Adrienne Der Vartanian of the advocacy group Farmworker Justice said that, to avoid the abuses guestworker programs have allowed in the past, they must allow workers portability—so they’re not tied to one employer—among other protections.

More broadly, she says, all farm workers, including guestworkers, should be eligible for the path to citizenship.

One union has organized guestworkers, and Baldemar Velasquez, president of the Farm Labor Organizing Committee (FLOC), thinks it’s not realistic to keep them out. “I would venture to say guestworkers would be a necessity in agriculture,” Velasquez said.

Temporary workers from countries like Mexico, he said, are the only group willing to take such short-term, low-paying jobs as bringing in the crops during the short northern harvest seasons.

It’s not a bad thing to allow workers from other countries to make money to bring home to their families, Velasquez said. But “if you are going to have a guestworker program, give them their right to organize.”

FLOC’s contract, covering 8,000 seasonal guestworkers at cucumber and other farms in North Carolina, includes a grievance procedure and seniority. It took years of organizing, boycotts, and other pressure on the Growers Association to win.

Many in labor are skeptical that guestworkers can be organized on a large scale.

FLOC, part of the AFL-CIO, is now working with the United Farm Workers, a union formerly at odds with guestwork in agriculture, to push for agricultural workers to be protected in whatever legislation passes. The UFW plans a series of marches in farmworker communities in California and Arizona.

Gone are the days when most union policies were simply anti-immigrant. Unions have committed to organizing immigrants and supporting equal rights at work.

The questions for labor in this year’s reform debate are whether it can nail down immigrants’ rights on the job, how many it can include under the umbrella, and how it can avoid a bill that contains too many sticks for too small a carrot.

A Spanish translation of this article is here.

A version of this article appeared in Labor Notes #408, March 2013. Don't miss an issue, subscribe today.
Samantha Winslow is co-director of Labor Notes.samantha@labornotes.org

Comments

davidbacon | 02/22/13

Labornotes readers might be interested in the exchange/dialogue that took place on the Labornotes webpage when the AFL-CIO and CTW issued their position on immigration reform, the document that guides their present position.
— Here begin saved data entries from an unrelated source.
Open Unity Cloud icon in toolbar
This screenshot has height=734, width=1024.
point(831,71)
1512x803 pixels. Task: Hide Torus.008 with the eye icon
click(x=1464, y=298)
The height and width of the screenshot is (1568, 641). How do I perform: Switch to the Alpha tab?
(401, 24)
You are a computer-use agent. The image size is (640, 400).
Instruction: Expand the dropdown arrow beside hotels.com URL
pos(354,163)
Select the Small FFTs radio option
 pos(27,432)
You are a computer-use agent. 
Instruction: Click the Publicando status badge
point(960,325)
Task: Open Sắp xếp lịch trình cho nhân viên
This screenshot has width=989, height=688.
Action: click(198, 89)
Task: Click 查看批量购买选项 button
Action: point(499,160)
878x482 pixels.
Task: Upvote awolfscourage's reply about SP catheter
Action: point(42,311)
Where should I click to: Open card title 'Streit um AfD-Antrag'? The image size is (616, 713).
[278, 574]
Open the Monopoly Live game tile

The URL is: http://www.labornotes.org/2009/06/immigration-reform-whats-labor It would have been a good idea for this article to have also interviewed people supporting a much more progressive and pro-labor reform proposal, the Dignity Campaign, which involves groups around the country including several labor councils and unions, LCLAA, day labor centers, farm worker organizations and longtime immigrant rights defenders. This proposal has been the progressive pole in the national debate over immigration reform for at least the last three years. For unions and workers, the repeal of employer sanctions (not simply saying that E-Verify shouldn't be expanded) is a longtime progressive demand, because it is the basis for E-Verify and I-9 audits, which have led to the firings of thousands of undocumented workers. In addition, this demand is what we fought for and won at the AFL-CIO convention in Los Angeles in 1999. I was surprised at the absence here of any voices calling for the elimination of guest worker programs, the historic demand of labor activists dating back to Bert Corona, Ernesto Galarza and Cesar Chavez. Progressive labor and immigrant rights activists have also called for scrapping, or at least renegotiating NAFTA, CAFTA and other trade agreements and structural adjustment policies as part of immigration reform, because they cause massive poverty and displacement of people and make their migration a matter of survival.